PROVIDED RECORDS:

----------------

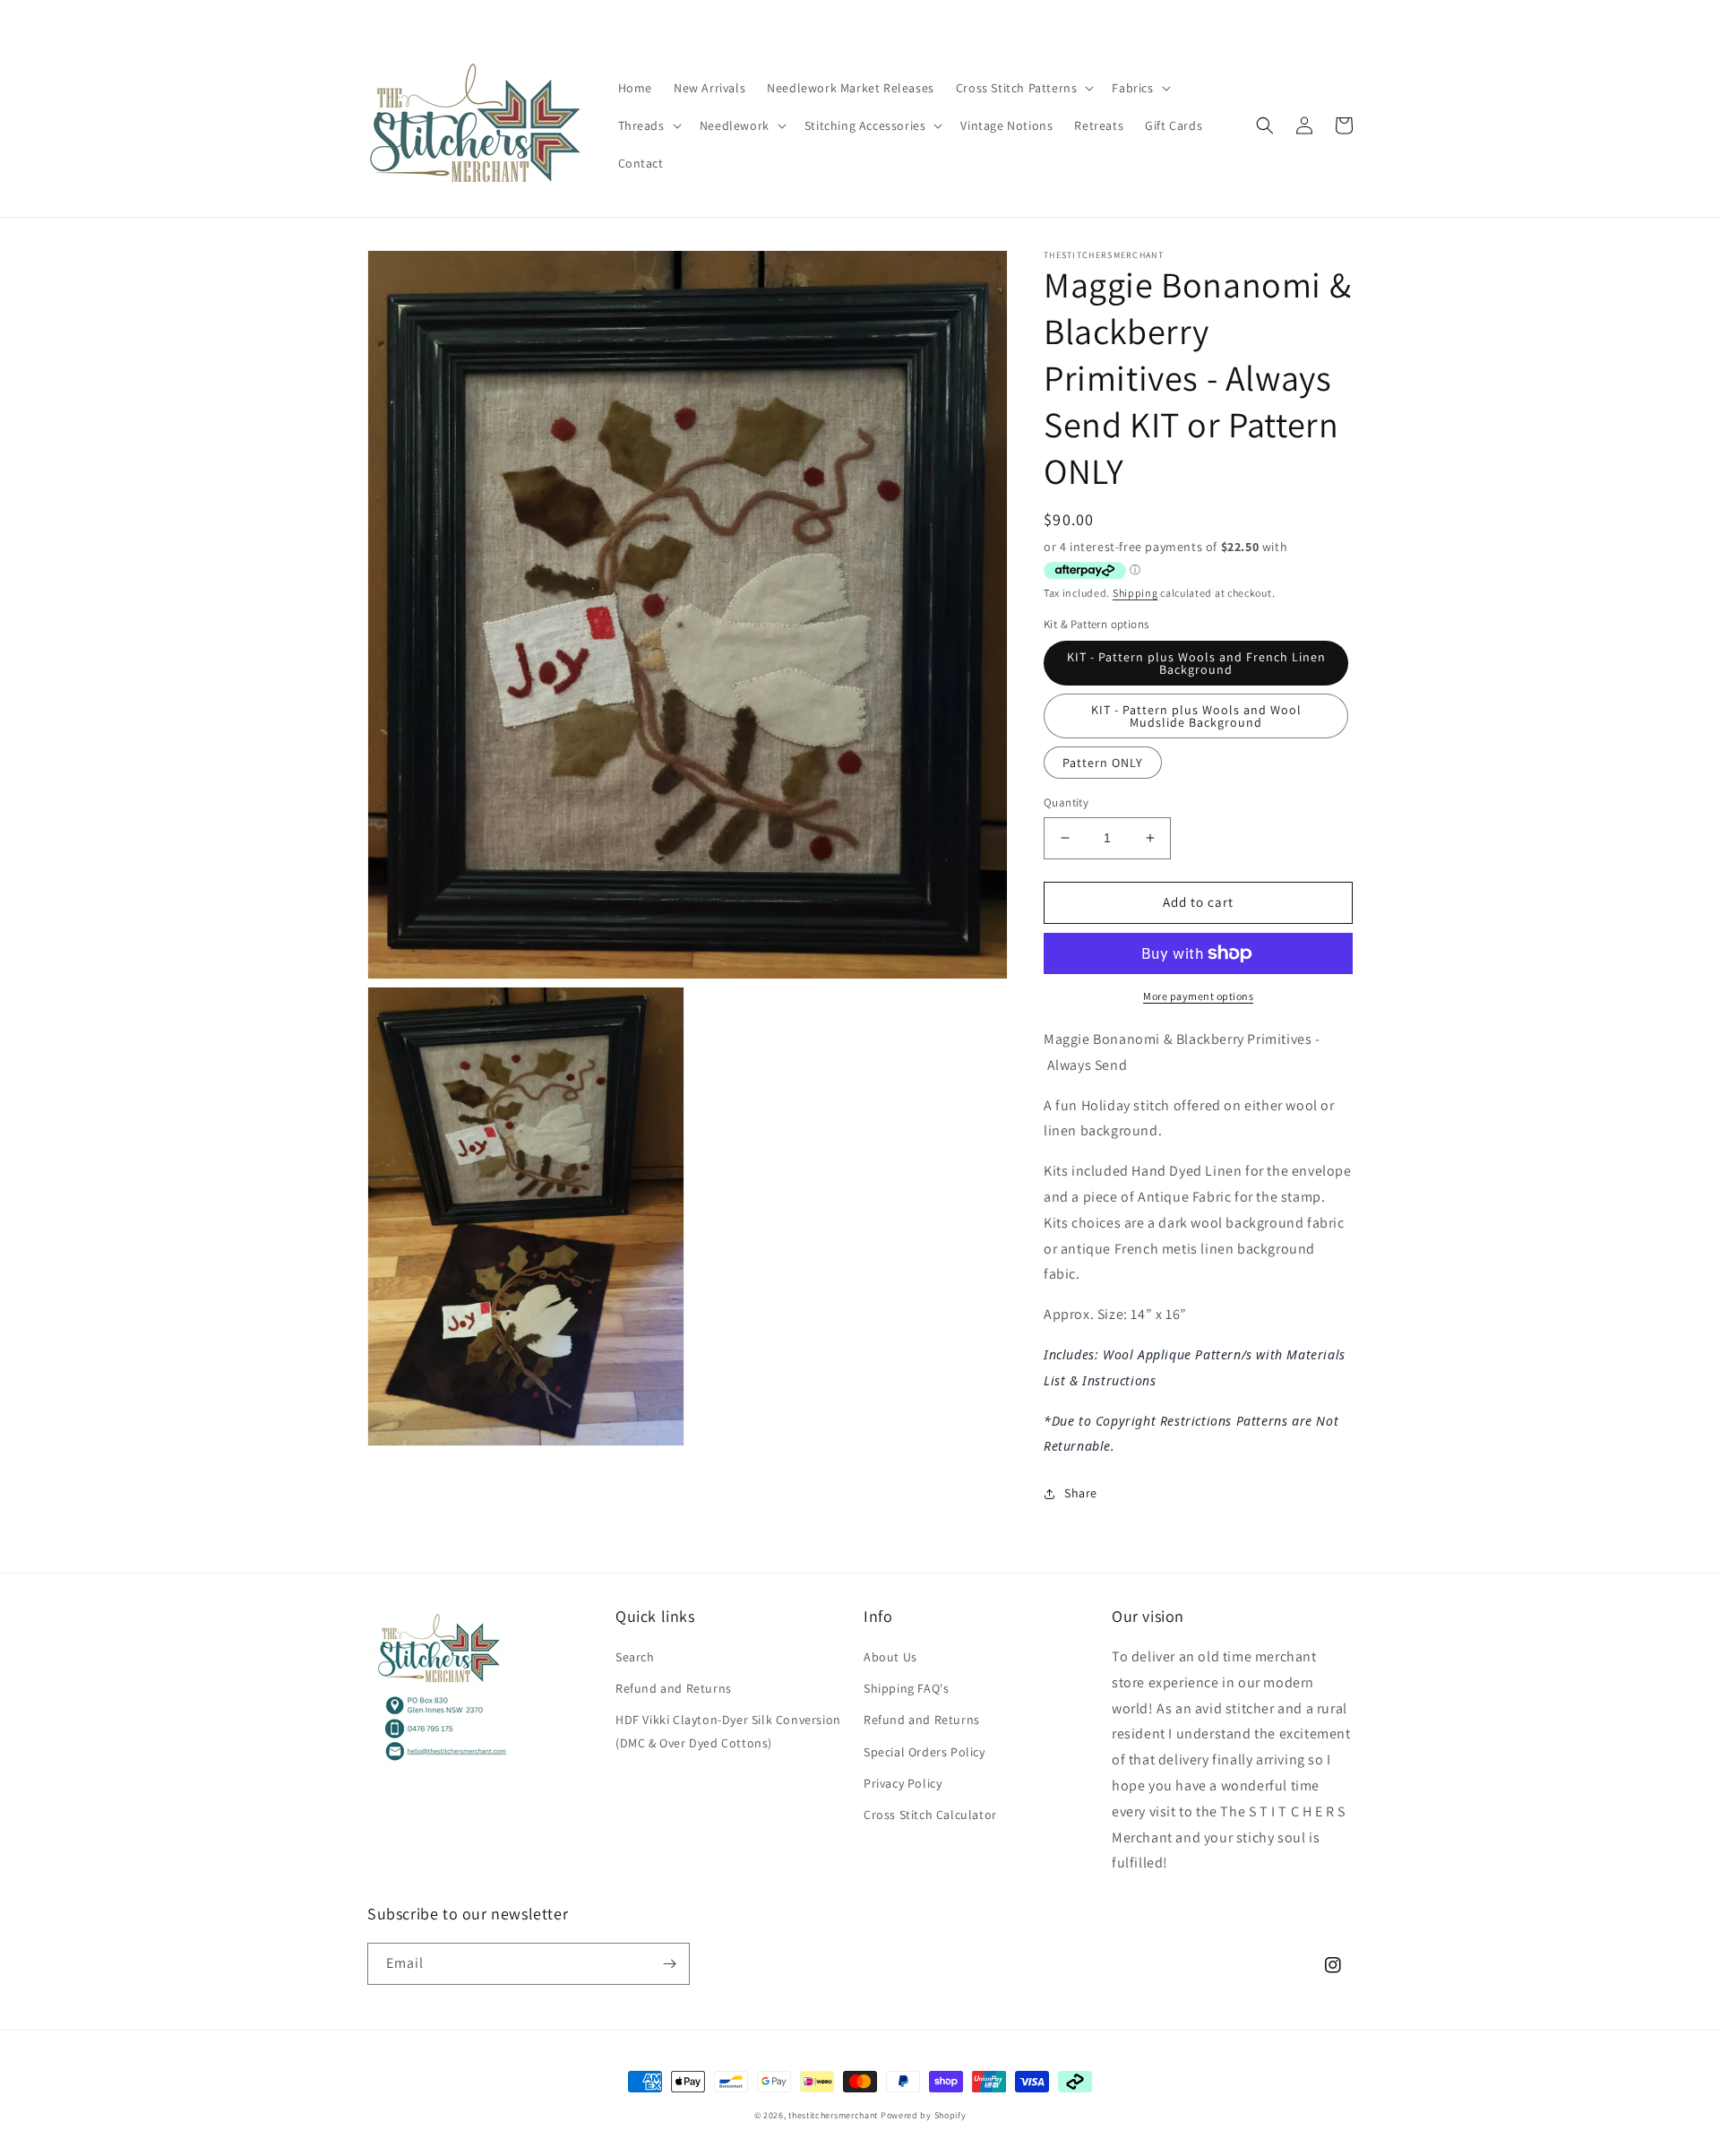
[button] (1023, 88)
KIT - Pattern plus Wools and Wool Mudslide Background (1196, 716)
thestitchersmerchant (833, 2115)
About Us (890, 1657)
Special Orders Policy (924, 1752)
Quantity (1066, 802)
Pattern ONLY (1102, 763)
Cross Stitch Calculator (930, 1815)
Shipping (1135, 592)
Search (635, 1657)
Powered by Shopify (924, 2115)
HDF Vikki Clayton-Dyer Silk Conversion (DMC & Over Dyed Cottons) (728, 1731)
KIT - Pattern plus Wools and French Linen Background (1196, 663)
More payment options (1198, 996)
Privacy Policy (903, 1783)
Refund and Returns (673, 1688)
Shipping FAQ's (906, 1688)
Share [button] (1080, 1493)
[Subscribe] (669, 1964)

----------------

WHAT YOU WILL DO: Supply the count of lines in the entries that contain the word "Pattern", and nothing besides.

TASK RESPONSE: 3